期刊
PROGRESS IN NEURO-PSYCHOPHARMACOLOGY & BIOLOGICAL PSYCHIATRY
卷 87, 期 -, 页码 33-47出版社
PERGAMON-ELSEVIER SCIENCE LTD
DOI: 10.1016/j.pnpbp.2018.01.002
关键词
Neural circuits; Reinstatement; Self-administration; Ventral pallidum; Voluntary abstinence
资金
- UCI Ayala School of Biological Sciences
- UCI Department of Neurobiology and Behavior
- UCI Office of Research
- Irvine Center for Addiction Neuroscience, Office of Research Seed Grant
- [R00 DA035251]
Addiction is a chronic relapsing disorder, in that most addicted individuals who choose to quit taking drugs fail to maintain abstinence in the long-term. Relapse is especially likely when recovering addicts encounter risk factors like small priming doses of drug, stress, or drug-associated cues and locations.
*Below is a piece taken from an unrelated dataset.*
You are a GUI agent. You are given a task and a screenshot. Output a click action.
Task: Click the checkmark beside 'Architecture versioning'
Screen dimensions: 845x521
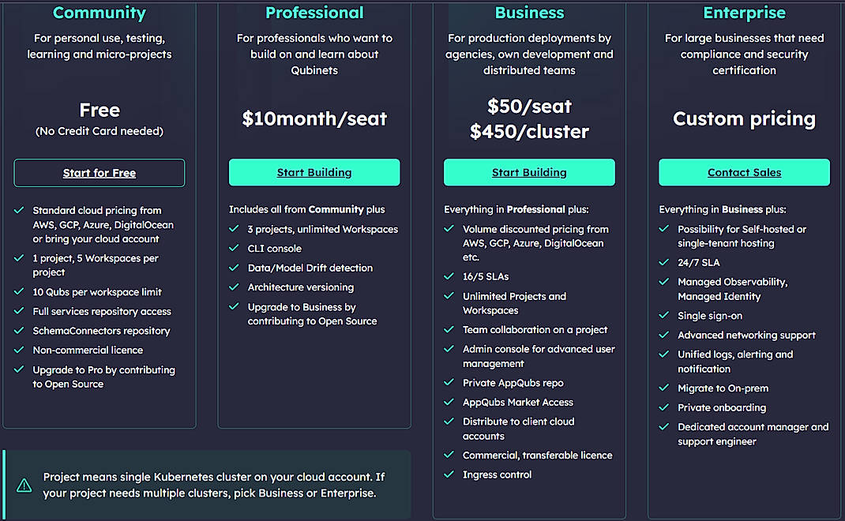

In rodents, these same factors reinstate cocaine seeking after a period of abstinence, and extensive preclinical work has used priming, stress, or cue reinstatement models to uncover brain circuits underlying cocaine reinstatement. Here, we review common rat models of cocaine relapse, and discuss how specific features of each model influence the neural circuits recruited during reinstated drug seeking. To illustrate this point, we highlight the surprisingly specific roles played by ventral pallidum subcircuits in cocaine seeking reinstated by either cocaine-associated cues, or cocaine itself. One goal of such studies is to identify, and eventually to reverse the specific circuit activity that underlies the inability of some humans to control their drug use. Based on preclinical findings, we posit that circuit activity in humans also differs based on the triggers that precipitate craving and relapse, and that associated neural responses could help predict the triggers most likely to elicit relapse in a given person. If so, examining circuit activity could facilitate diagnosis of subgroups of addicted people, allowing individualized treatment based on the most problematic risk factors.